Top of LISTED RECORDS
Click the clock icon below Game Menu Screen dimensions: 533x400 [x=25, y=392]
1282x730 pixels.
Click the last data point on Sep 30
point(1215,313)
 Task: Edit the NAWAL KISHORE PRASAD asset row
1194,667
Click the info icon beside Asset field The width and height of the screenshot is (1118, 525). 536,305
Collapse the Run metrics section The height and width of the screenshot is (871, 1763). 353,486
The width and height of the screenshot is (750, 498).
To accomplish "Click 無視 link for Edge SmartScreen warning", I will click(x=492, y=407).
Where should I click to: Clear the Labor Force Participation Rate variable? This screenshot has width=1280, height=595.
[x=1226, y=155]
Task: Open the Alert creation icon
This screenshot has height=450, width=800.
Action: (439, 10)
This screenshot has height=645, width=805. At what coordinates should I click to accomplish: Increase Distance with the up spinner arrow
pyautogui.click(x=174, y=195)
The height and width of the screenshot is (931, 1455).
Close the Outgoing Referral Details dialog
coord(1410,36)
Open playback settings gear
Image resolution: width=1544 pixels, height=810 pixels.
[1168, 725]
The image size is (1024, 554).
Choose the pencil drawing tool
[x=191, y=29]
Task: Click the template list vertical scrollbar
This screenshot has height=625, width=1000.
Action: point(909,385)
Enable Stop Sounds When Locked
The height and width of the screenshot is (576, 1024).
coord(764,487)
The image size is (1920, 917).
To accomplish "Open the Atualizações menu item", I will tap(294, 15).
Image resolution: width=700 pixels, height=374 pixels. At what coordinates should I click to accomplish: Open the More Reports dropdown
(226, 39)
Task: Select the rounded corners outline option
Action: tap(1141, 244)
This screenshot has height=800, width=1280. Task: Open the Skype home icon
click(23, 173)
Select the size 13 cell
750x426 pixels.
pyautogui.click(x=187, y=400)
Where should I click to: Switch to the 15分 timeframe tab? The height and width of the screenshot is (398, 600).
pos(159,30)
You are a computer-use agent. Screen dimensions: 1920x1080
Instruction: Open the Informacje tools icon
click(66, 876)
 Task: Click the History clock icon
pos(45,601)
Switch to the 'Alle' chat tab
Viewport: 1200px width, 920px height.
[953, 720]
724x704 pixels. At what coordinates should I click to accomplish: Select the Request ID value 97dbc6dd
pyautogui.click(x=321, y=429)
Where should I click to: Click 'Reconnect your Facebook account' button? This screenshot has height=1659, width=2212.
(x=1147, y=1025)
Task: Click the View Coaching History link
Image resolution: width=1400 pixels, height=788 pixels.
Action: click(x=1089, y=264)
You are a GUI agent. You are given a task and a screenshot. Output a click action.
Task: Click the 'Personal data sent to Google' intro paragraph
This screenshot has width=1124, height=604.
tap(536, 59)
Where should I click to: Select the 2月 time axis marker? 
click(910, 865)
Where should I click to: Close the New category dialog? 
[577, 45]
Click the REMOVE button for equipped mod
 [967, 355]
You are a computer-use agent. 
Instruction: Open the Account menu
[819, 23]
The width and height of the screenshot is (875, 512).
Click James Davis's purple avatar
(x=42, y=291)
Bottom of LISTED RECORDS
**TASK TO COMPLETE**
Where does "dimensions" appear in the records above? Copy each line that holds it.

**SOLUTION TO THE PROBLEM**
Click the clock icon below Game Menu Screen dimensions: 533x400 [x=25, y=392]
You are a computer-use agent. Screen dimensions: 1920x1080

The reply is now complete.